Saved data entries
************

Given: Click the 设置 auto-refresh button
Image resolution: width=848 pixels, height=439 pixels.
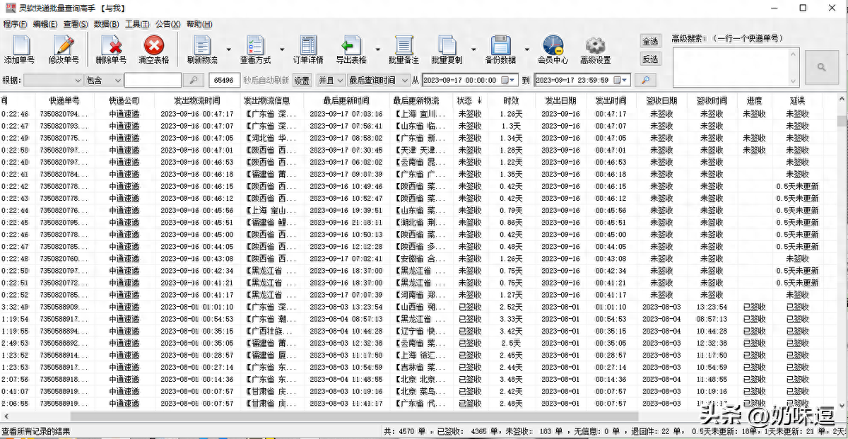Looking at the screenshot, I should (x=302, y=81).
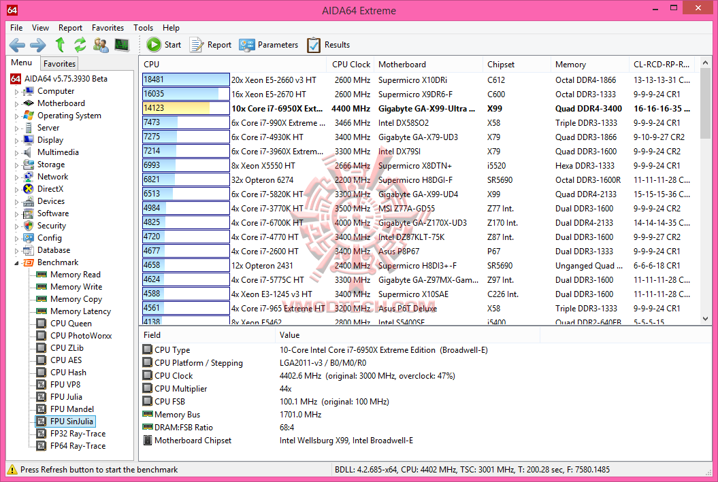Click the green Refresh arrows icon
This screenshot has width=718, height=482.
click(x=80, y=45)
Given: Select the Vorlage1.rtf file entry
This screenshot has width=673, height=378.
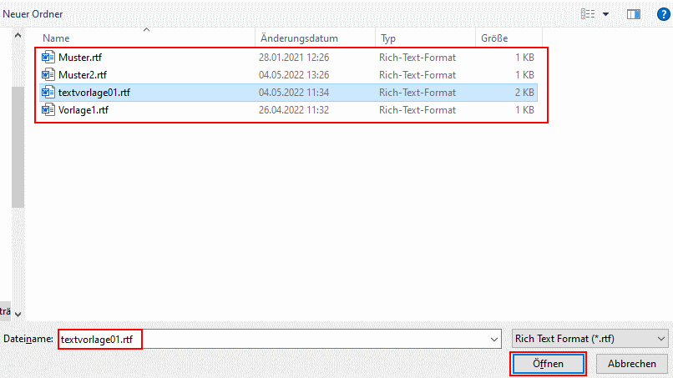Looking at the screenshot, I should click(x=83, y=110).
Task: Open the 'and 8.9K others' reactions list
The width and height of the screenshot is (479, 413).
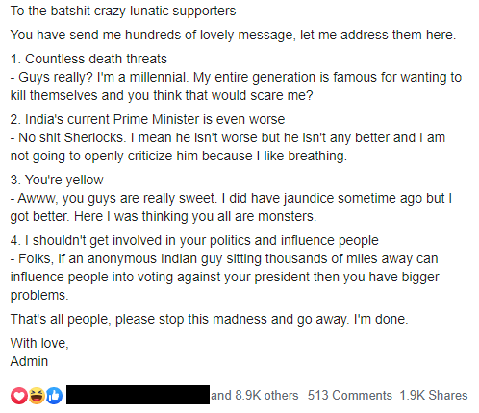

************

Copy all lines above where "Given" is present.

» TASK RESPONSE:
Given: Click the 设置 auto-refresh button
Given: Select the Vorlage1.rtf file entry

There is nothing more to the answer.